**Activity**
In the data below, find every line with the word "height" and copy it.

**Supplied entries**

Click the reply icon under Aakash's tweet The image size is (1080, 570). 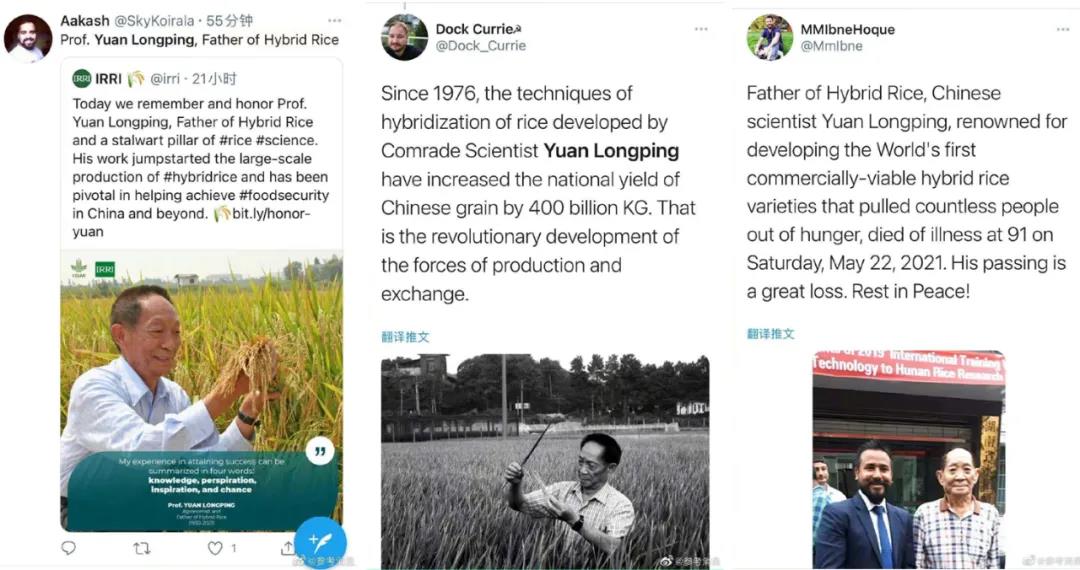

--

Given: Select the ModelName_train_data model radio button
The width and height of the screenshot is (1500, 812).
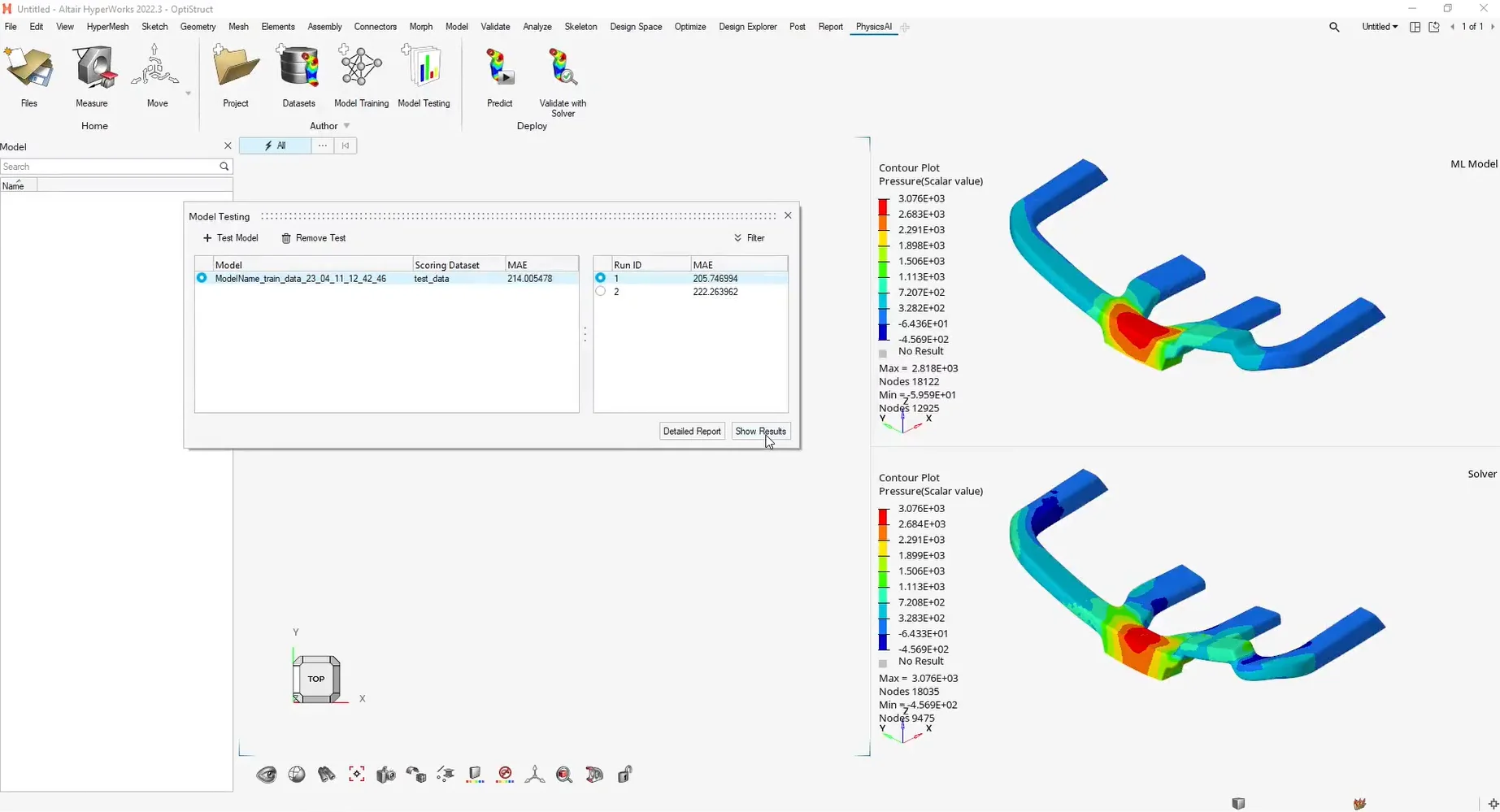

--

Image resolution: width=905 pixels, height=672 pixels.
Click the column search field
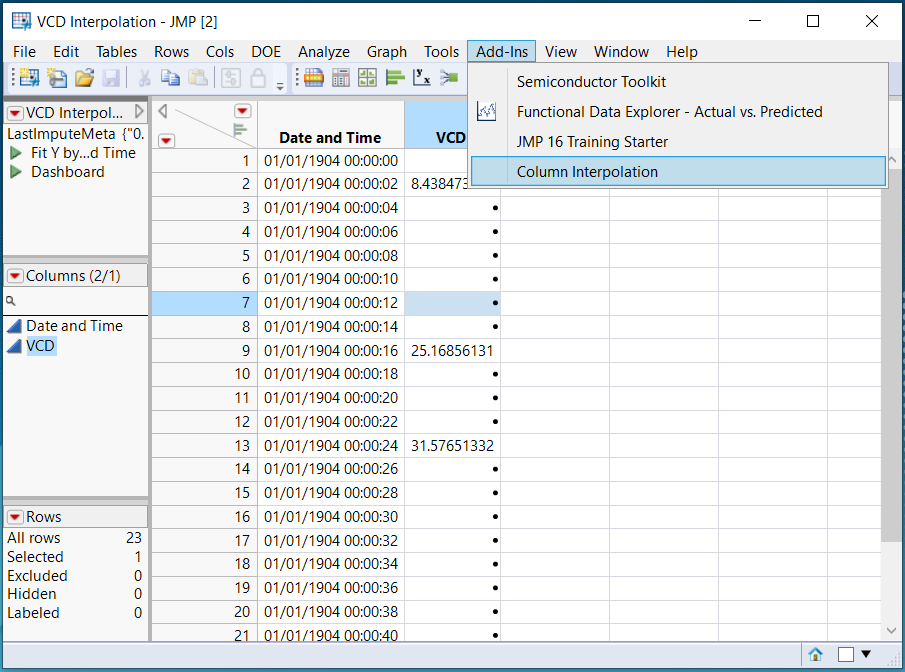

**Response**
The width and height of the screenshot is (1500, 812).
Image resolution: width=905 pixels, height=672 pixels.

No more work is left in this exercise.